→ Exercise
What is needed is an exact retyping of the records below, from the first line through the line that contains "Showcase (342, 1950)".

→ Given information
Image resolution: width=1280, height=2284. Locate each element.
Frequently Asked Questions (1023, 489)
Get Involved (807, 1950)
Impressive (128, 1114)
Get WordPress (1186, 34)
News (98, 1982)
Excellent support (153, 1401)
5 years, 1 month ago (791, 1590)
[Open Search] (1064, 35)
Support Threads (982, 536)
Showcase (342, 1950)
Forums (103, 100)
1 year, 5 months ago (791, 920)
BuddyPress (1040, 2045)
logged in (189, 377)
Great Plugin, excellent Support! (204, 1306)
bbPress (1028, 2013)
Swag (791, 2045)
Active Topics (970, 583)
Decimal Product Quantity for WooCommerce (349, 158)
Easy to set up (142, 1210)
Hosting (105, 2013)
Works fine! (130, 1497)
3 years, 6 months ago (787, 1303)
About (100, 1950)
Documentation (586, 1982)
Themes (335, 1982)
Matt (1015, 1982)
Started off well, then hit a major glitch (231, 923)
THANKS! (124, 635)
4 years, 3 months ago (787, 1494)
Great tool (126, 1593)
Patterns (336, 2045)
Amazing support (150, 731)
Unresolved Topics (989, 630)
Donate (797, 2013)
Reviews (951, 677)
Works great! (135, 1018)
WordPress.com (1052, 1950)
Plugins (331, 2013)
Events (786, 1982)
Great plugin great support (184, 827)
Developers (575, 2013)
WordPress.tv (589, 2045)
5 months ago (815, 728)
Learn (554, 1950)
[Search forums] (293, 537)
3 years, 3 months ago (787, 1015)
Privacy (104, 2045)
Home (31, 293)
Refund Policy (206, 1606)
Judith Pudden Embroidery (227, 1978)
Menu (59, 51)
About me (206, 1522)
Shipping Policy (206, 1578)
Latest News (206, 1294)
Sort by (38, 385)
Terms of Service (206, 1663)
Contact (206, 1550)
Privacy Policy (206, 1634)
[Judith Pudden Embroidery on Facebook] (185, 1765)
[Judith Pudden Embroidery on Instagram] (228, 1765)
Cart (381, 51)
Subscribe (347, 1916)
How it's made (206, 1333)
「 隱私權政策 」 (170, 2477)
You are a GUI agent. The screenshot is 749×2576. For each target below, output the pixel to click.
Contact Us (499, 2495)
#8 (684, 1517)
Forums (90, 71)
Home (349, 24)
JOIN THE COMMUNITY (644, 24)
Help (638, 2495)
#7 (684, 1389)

→ Answer section
Image resolution: width=1280, height=2284. Locate each element.
Frequently Asked Questions (1023, 489)
Get Involved (807, 1950)
Impressive (128, 1114)
Get WordPress (1186, 34)
News (98, 1982)
Excellent support (153, 1401)
5 years, 1 month ago (791, 1590)
[Open Search] (1064, 35)
Support Threads (982, 536)
Showcase (342, 1950)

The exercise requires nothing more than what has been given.